Speedup indexing interactions with sqlite#86
Conversation
This should be fine for hiedb's purposes. The loss of durability means that a committed but not yet fsync'd transaction, may be rolled back. In hiedb's case, this would be automatically fixed on the follow-up run.
jhrcek
left a comment
There was a problem hiding this comment.
Nice! I like the performance improvements you were able to squeeze out 👍
But can we do that without changing the public api of the library?
|
|
||
| {-| Initialize database schema for given 'HieDb'. | ||
| -} | ||
| initConn :: HieDb -> IO () |
There was a problem hiding this comment.
We should probably not change the library's api functions without good reason.
E.g. this functions is exposed in multiple versions of the library (https://hackage-content.haskell.org/package/hiedb-0.7.0.0/docs/HieDb-Create.html#v:initConn) and people using hiedb are probably using it.
There was a problem hiding this comment.
I'm not sure there's an easy way to avoid changing the visible API of either initConn or deleteInternalTables. I think the types are wrong relative to setting up the prepared statements.

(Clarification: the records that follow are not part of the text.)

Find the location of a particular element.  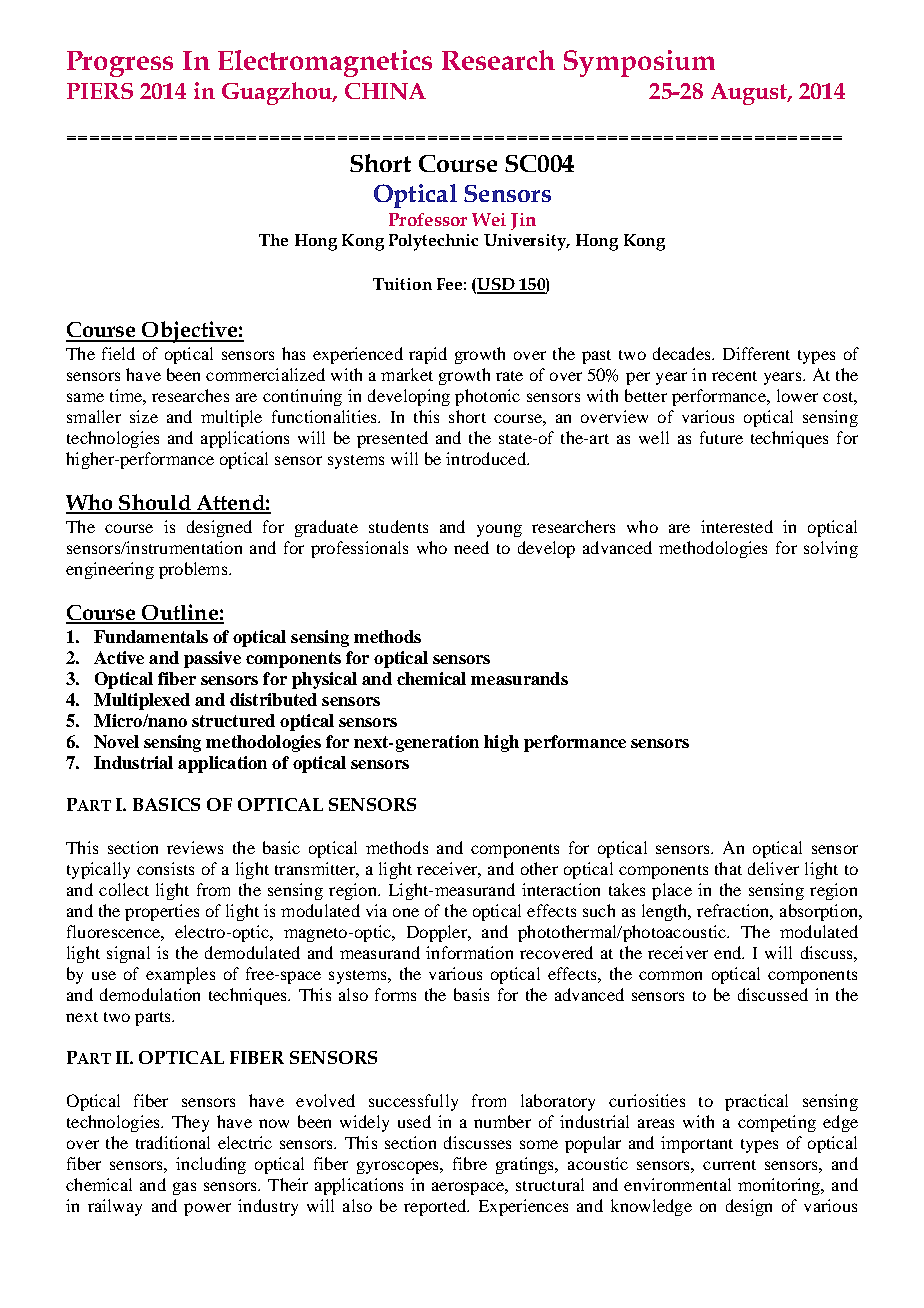

rapid is located at coordinates (428, 355).
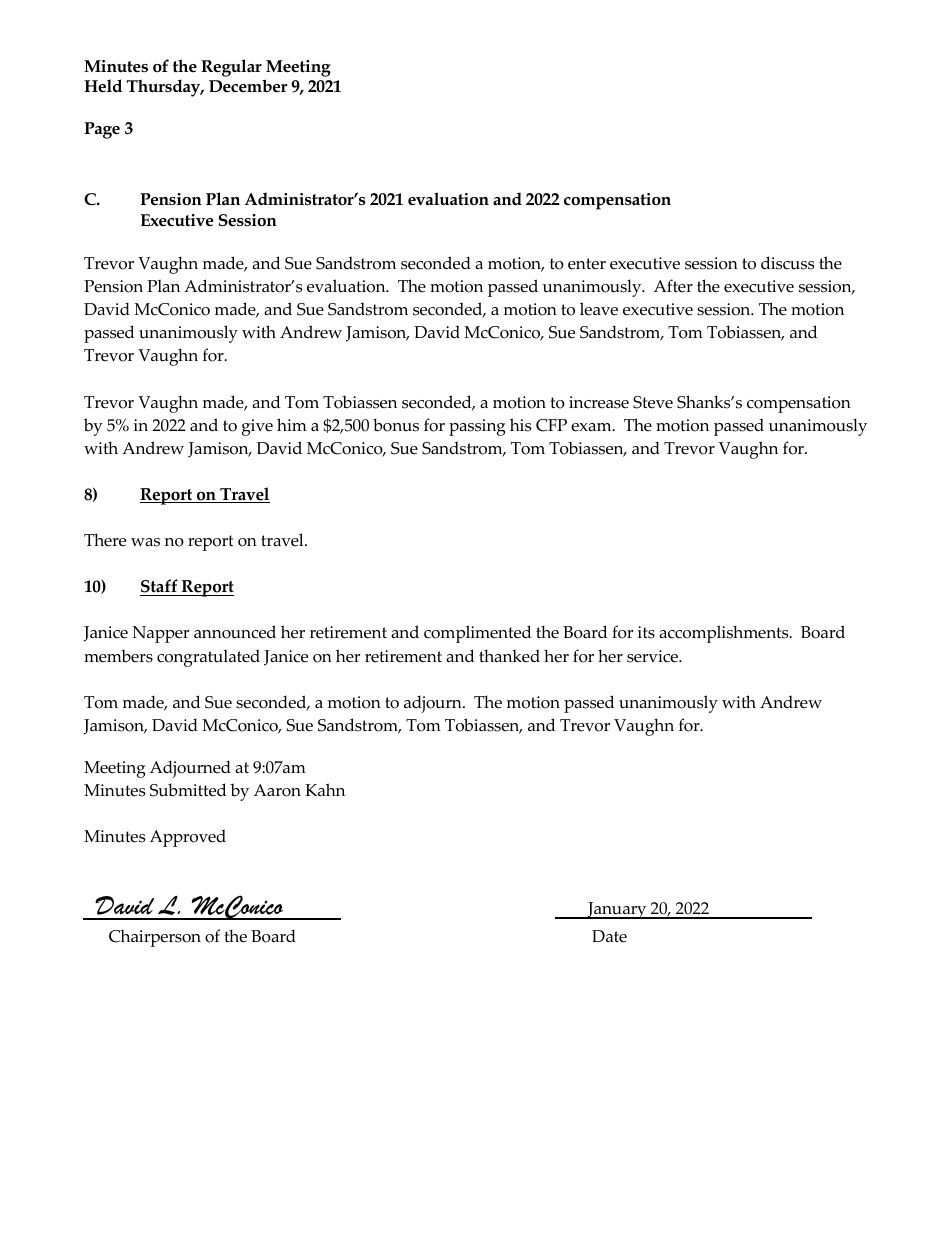 The height and width of the image is (1233, 952). Describe the element at coordinates (787, 263) in the image. I see `discuss` at that location.
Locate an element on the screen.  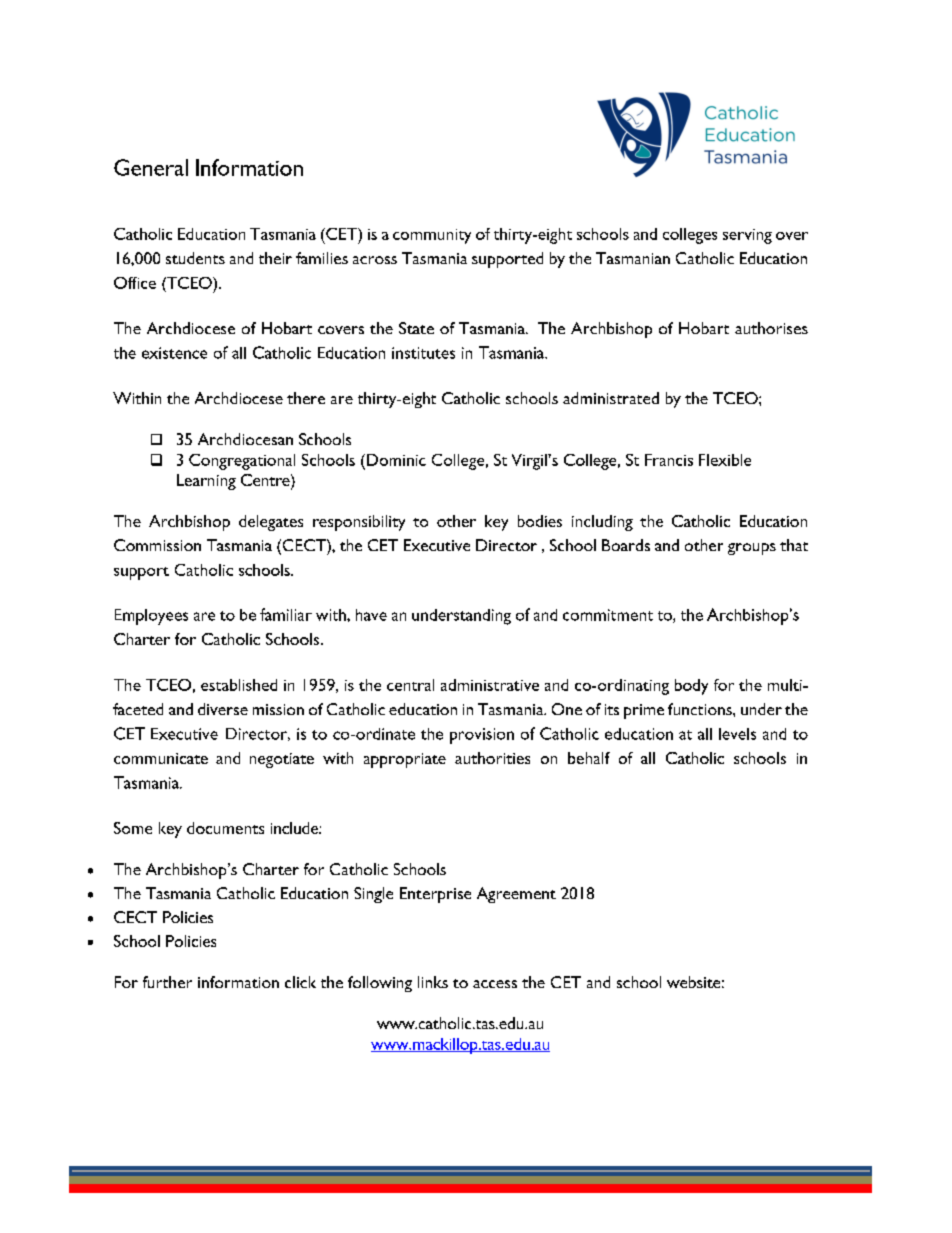
Dominic is located at coordinates (396, 460).
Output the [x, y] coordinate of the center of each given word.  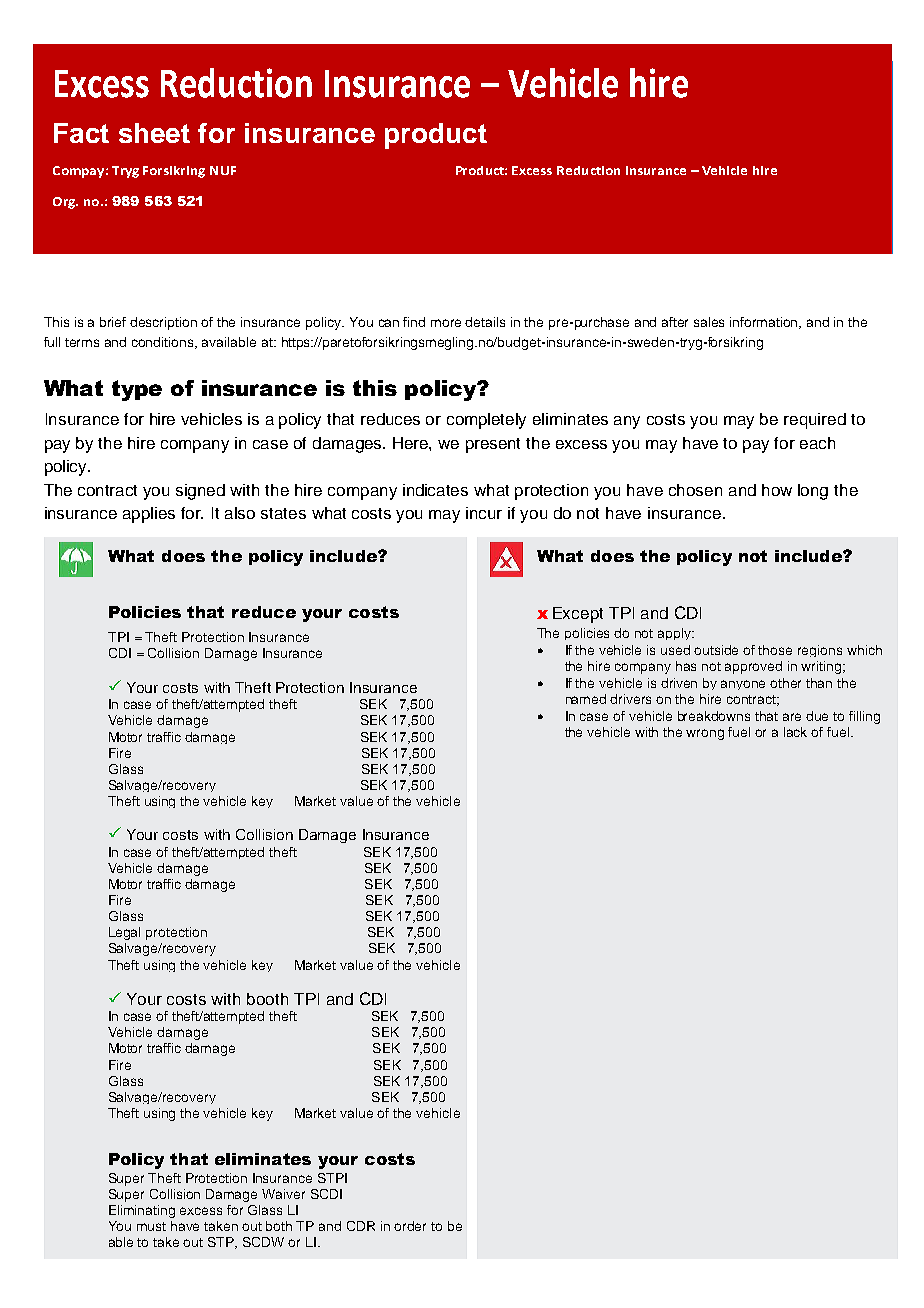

In this case, HieDb is the handle used to do operations on the sqlite file, so it's the likeliest place to put the prepared statements. But initConn, is the function that sets up the tables, but also takes a HieDb, so it can't contain the prepared statements (without doing something like lazy IO). Sqlite doesn't allow statement preparation on tables that don't exist yet. There's a loop I need to break here.
WDYT? Am I missing overlooking an obvious option here?
There was a problem hiding this comment.
Just realized after looking at deleteInternalTables, I could also just keep this function for API purposes but also otherwise not use it. I've pushed a commit that re-adds back both functions.
| execute_ conn "PRAGMA optimize;" | ||
| changes conn | ||
|
|
||
| deleteInternalTables :: Connection -> FilePath -> IO () |
There was a problem hiding this comment.
Same as above - probably not a good idea to change public api (unless we want to do major version bump, which I don't think is necessary).
There was a problem hiding this comment.
Approximately the same problem occurs here as with initConn. In this case I could keep this function for API purposes and have it keep calling the non-prepared deletions, but otherwise not call it ourselves in the library? And also perhaps decorate it with a DEPRECATED pragma?
crtschin
left a comment
There was a problem hiding this comment.
Leaving the function signatures aside, is it acceptable that setupHieDb/initConn is always called?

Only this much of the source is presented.